Associate Professor Wilma Beswick AM

Citation for the Award of the Brownless Medal

Associate Professor Wilma Beswick’s contribution to the education and training of doctors has transformed the Melbourne Medical School’s teaching and learning program and greatly enhanced the School’s reputation for excellence in clinical teaching.

Her talent evident early in her career, Wilma Beswick was approached by David Penington AC, a year before completing her specialist physician training, to join the University Department of Medicine at St Vincent’s Hospital as a lecturer. She was a full-time, and later part-time, lecturer in the Department for more than 25 years.

Instead of aspiring to what might have been the expected academic path for someone so capable, Wilma Beswick was clear that her interests and commitment lay in teaching and in clinical medicine. She formed a strong association with the then Dean of the Clinical School at St Vincent’s Hospital, Greg Whelan, and was tasked with organising the Department’s teaching programs. Surprised to find no written curriculum for clinical teaching, she rectified this, organising a curriculum for St Vincent’s students, based on her instinctive expert understanding of what the students needed.
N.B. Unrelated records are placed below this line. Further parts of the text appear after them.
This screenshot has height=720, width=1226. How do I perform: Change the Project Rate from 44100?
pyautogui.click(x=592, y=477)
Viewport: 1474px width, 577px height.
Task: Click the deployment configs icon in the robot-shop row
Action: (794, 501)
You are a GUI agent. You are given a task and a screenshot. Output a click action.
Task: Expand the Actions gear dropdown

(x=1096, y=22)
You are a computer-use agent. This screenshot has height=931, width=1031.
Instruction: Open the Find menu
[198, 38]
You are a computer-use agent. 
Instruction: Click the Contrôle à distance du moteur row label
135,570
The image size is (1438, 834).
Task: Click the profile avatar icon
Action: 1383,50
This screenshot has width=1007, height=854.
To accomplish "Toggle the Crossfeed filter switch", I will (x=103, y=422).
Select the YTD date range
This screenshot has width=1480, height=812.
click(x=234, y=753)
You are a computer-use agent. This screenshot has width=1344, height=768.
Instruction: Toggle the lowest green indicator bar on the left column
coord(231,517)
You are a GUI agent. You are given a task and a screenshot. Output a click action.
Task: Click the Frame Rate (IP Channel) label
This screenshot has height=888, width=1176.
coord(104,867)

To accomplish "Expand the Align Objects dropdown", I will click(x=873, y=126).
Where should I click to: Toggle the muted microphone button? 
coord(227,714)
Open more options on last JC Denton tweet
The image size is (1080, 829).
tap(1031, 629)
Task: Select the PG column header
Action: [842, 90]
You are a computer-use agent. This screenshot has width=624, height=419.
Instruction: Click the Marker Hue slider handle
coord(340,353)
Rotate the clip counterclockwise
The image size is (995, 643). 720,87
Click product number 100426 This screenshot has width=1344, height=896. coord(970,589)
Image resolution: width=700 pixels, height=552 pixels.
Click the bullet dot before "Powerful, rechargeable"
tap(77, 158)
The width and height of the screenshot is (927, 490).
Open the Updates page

Appointed Dean of the Clinical School at St Vincent’s Hospital in 1989 she held the post for over 20 years, reorganising undergraduate and postgraduate teaching at the hospital and laying the foundations for unparalleled and unmatched success in students’ results. She demonstrated a keen interest in student welfare and a profound commitment to medicine and teaching and, by her personal example and passion for the role of teachers, inspired senior medical staff to be active in the mentoring and support of early career doctors. She has sponsored the development of a culture strongly supportive of students, teaching and learning which is deeply embedded throughout the hospital and has been hugely influential on the teaching and learning culture throughout the Melbourne Medical School.

The physician training program at St Vincent’s Hospital developed under Wilma Beswick’s leadership has yielded outstanding results in the RACP examinations over the past 20 years. The hospital’s reputation for excellence in physician training has contributed significantly to the reputation of the Melbourne Medical School.

Wilma Beswick’s reputation with and influence on medical students as an inspirational role model is demonstrated by Dr Kim Yeoh’s description of her in the 2013 Melbourne Medical School publication Strength of Mind: 125 Years of Women in Medicine: ‘She is an archetype for the “art of medicine” [whose] care of patients expresses humility, passionate advocacy and a holistic understanding of an individual’s emotional and physical needs.’

The award of the Brownless Medal to Wilma Beswick is proposed in recognition of her distinguished contributions to the education of medical students and junior doctors which have transformed the quality of clinical teaching at the Melbourne Medical School, her eminent contributions to the reputation of the Melbourne Medical School for teaching excellence, and her inspiration of generations of junior doctors in the delivery of patient-centred care wherever they practice throughout the world.